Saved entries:

*-*-*

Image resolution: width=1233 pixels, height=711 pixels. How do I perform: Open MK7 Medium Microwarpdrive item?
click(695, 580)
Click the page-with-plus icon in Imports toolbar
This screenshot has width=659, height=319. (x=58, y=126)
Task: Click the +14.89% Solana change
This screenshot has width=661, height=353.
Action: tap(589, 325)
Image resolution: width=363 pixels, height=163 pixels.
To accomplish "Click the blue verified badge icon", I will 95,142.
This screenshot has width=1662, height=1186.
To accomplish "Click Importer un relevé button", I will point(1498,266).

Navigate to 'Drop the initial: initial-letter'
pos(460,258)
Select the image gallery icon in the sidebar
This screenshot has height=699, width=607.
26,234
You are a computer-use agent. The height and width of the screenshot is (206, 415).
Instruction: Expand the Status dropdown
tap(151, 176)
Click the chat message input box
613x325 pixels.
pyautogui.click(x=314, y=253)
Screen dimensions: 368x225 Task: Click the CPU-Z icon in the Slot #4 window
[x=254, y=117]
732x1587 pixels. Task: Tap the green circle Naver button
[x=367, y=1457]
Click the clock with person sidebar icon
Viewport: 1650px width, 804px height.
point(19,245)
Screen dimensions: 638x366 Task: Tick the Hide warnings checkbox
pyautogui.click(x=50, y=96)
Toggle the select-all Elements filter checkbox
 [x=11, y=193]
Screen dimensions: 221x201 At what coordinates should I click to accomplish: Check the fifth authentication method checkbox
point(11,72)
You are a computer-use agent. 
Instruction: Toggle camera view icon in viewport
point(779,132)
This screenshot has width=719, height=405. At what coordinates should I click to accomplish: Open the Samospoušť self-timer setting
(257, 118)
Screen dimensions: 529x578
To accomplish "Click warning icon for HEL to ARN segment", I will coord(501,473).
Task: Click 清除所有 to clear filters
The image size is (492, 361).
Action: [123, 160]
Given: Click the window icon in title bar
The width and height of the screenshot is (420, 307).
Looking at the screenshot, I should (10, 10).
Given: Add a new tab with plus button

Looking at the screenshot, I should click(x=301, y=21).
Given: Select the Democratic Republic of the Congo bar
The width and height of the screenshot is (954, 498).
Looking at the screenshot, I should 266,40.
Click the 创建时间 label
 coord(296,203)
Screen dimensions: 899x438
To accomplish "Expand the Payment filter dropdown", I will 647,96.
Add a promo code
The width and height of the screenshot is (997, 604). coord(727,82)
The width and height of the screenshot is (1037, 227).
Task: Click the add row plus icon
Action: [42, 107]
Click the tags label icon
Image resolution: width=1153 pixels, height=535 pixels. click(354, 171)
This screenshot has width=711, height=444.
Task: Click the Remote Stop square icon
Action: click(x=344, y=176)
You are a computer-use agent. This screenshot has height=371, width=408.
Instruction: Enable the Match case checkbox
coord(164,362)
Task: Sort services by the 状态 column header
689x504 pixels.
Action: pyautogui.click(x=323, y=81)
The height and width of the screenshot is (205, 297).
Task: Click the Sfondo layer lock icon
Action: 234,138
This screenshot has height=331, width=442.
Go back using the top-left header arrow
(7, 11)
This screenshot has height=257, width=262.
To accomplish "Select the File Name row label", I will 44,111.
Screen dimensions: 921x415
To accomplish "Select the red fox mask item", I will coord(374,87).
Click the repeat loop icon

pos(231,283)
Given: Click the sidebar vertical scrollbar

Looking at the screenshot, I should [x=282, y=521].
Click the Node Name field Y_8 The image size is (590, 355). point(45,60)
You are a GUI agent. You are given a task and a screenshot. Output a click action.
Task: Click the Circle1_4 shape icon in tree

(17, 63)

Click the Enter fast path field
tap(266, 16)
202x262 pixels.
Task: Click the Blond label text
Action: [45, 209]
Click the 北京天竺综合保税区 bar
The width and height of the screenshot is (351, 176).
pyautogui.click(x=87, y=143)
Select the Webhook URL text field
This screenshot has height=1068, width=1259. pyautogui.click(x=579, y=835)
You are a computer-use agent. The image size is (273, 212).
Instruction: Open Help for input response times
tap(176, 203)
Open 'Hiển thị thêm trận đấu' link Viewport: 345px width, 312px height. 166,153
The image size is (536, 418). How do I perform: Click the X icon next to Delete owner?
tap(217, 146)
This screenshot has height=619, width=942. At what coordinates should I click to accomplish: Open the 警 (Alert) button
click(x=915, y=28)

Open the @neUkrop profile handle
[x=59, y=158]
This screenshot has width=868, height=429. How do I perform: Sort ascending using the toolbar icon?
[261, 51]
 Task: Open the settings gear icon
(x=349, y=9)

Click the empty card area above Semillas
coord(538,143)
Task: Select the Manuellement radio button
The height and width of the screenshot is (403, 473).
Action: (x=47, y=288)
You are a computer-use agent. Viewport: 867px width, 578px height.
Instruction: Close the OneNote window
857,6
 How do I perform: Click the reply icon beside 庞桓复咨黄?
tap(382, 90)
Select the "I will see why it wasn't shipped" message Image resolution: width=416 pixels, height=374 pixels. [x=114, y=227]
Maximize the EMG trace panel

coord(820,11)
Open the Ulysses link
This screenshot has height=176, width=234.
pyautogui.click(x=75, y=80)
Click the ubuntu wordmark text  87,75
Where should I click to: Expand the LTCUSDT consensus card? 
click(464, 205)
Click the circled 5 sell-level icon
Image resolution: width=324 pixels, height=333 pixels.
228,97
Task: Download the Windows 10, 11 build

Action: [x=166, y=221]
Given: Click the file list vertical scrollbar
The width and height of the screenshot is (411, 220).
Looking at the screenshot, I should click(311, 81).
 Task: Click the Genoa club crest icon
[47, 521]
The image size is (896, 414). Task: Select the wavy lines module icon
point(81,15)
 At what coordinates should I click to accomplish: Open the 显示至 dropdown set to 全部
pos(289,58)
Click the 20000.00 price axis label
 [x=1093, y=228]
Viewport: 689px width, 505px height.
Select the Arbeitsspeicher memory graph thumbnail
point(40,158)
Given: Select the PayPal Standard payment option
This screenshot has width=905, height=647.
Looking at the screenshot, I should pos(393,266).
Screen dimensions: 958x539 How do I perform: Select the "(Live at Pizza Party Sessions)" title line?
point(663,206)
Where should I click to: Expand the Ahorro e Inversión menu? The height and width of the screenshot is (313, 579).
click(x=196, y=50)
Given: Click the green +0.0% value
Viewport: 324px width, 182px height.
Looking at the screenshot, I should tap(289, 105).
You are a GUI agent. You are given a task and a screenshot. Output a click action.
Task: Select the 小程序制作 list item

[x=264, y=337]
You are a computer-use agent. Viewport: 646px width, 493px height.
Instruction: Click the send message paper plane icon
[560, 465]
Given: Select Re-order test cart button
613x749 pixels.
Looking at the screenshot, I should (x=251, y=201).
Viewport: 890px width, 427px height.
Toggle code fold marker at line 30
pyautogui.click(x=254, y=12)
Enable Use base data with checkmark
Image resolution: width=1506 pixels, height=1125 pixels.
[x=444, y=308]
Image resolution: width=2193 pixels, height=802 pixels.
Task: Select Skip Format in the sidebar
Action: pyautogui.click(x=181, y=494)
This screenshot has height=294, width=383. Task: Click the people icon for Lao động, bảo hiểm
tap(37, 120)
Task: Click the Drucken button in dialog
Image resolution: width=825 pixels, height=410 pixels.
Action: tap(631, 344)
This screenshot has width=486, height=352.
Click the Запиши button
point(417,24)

*-*-*

Your objective: Check each line of the records above for the string "link", and report every line that has it.

Answer for this exercise:
Open 'Hiển thị thêm trận đấu' link Viewport: 345px width, 312px height. 166,153
Open the Ulysses link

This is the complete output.